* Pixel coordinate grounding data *
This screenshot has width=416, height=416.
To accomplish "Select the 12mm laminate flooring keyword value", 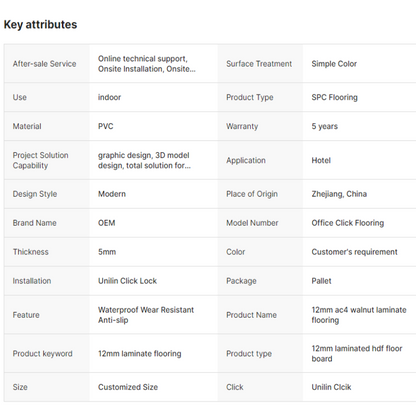I will [140, 354].
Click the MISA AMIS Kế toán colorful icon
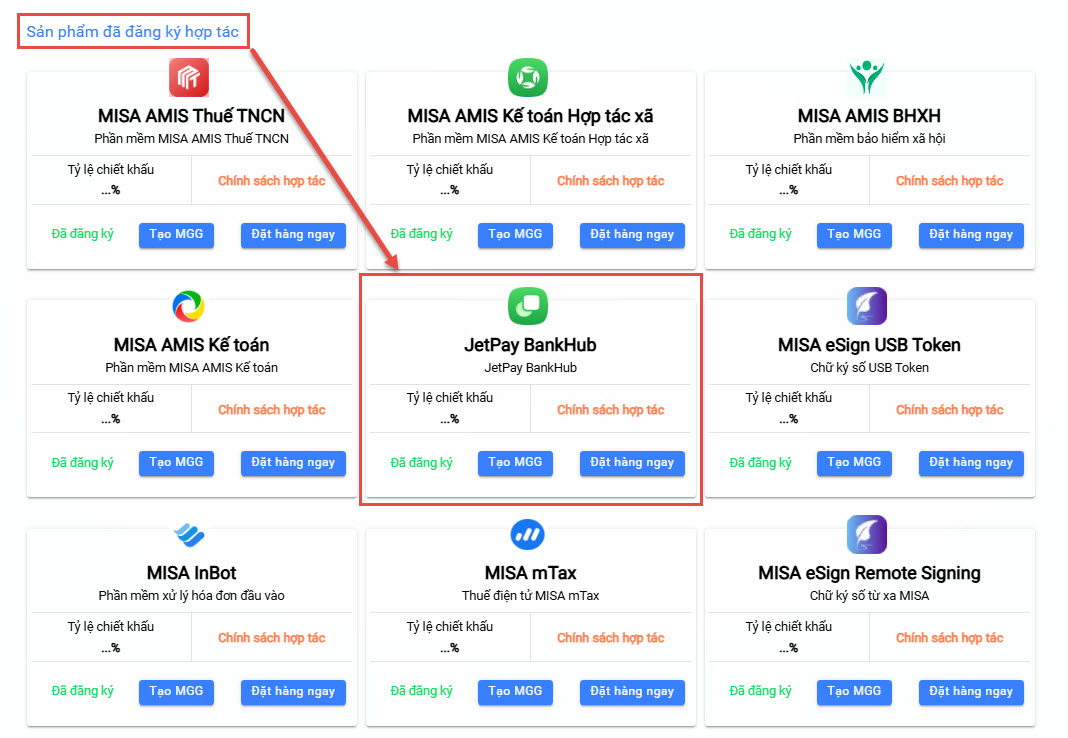The width and height of the screenshot is (1068, 738). [x=189, y=306]
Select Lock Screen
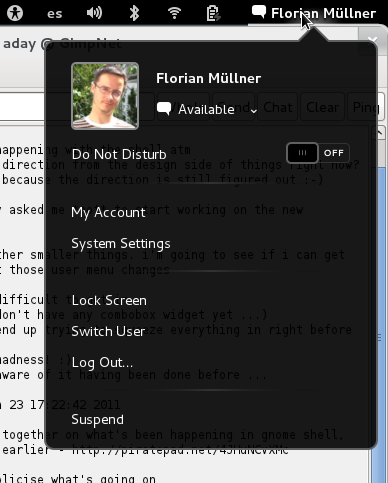This screenshot has width=388, height=483. (x=109, y=300)
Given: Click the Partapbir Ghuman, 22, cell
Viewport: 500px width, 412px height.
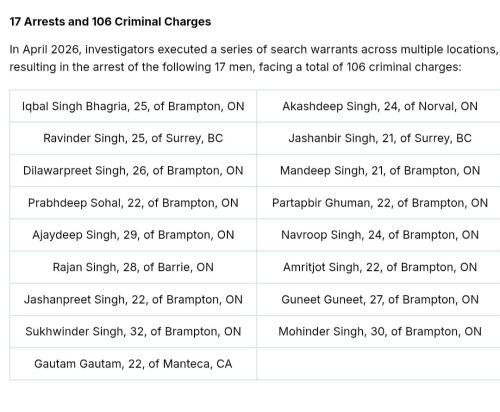Looking at the screenshot, I should [x=378, y=203].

* What is being asked *
Lines from the one containing "Click the MISA AMIS Kế toán colorful icon" through the final line of the entries above are to be retyped exactly, with every picture left out.

* Result below *
Click the MISA AMIS Kế toán colorful icon
The width and height of the screenshot is (1068, 738). [x=189, y=306]
Select Lock Screen
This screenshot has width=388, height=483. (x=109, y=300)
Given: Click the Partapbir Ghuman, 22, cell
Viewport: 500px width, 412px height.
Looking at the screenshot, I should [x=378, y=203].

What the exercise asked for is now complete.